> _EXTRACTED RECORDS_:
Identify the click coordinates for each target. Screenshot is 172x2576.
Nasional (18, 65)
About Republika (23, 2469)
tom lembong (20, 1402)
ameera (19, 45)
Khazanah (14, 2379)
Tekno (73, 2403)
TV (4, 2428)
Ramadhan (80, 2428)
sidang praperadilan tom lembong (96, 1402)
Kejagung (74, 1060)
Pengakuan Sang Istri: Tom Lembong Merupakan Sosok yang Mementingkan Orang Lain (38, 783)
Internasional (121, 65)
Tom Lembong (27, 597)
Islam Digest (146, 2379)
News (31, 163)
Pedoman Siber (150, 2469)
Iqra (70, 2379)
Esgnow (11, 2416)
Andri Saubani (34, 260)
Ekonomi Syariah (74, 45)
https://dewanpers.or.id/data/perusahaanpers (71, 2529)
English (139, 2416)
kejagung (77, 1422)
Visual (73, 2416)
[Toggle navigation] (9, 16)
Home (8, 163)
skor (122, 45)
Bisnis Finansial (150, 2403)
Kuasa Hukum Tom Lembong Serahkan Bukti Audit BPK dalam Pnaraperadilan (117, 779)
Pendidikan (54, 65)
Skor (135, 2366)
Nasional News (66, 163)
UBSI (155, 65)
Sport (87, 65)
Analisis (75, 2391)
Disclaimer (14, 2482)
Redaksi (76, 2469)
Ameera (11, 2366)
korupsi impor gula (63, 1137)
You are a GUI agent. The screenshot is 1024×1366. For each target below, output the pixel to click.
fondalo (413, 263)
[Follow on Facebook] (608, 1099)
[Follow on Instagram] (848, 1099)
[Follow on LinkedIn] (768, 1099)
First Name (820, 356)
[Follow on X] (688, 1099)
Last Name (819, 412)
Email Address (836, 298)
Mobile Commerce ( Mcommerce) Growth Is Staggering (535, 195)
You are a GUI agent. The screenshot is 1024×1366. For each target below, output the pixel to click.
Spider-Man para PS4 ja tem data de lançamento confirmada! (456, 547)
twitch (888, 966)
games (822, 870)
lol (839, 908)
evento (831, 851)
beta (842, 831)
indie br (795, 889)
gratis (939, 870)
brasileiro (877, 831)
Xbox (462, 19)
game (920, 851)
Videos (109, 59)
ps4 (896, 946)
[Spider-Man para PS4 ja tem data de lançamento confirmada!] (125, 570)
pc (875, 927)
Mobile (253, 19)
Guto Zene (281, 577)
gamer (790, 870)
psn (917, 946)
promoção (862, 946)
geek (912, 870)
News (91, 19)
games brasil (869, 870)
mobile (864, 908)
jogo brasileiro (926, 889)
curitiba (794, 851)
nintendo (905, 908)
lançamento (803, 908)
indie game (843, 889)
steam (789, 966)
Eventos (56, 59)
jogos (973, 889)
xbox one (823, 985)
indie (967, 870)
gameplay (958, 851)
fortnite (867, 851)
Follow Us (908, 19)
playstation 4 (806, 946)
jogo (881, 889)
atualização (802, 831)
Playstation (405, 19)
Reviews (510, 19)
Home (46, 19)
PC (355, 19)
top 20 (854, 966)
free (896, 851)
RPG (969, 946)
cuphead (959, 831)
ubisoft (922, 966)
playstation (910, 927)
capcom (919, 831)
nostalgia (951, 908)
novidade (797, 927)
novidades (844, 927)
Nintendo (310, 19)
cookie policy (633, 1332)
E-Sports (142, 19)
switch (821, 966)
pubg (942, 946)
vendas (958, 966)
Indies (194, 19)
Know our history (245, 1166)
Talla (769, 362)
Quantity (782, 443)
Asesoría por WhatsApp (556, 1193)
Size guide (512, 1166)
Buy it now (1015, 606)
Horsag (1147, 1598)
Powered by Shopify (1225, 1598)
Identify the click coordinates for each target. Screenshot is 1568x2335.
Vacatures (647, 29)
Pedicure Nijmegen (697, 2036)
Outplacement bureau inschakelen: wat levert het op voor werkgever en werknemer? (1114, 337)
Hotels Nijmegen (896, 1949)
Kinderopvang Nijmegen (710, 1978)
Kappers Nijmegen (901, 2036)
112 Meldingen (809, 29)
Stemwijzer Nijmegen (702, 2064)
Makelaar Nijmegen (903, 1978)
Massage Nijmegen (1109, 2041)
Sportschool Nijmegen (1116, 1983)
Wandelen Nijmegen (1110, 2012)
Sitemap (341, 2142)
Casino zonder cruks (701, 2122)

> _PROBLEM DETAILS_:
Check every line above for the string "data", and copy the ones that have it.

> _ANSWER TO THE PROBLEM_:
https://dewanpers.or.id/data/perusahaanpers (71, 2529)
Spider-Man para PS4 ja tem data de lançamento confirmada! (456, 547)
[Spider-Man para PS4 ja tem data de lançamento confirmada!] (125, 570)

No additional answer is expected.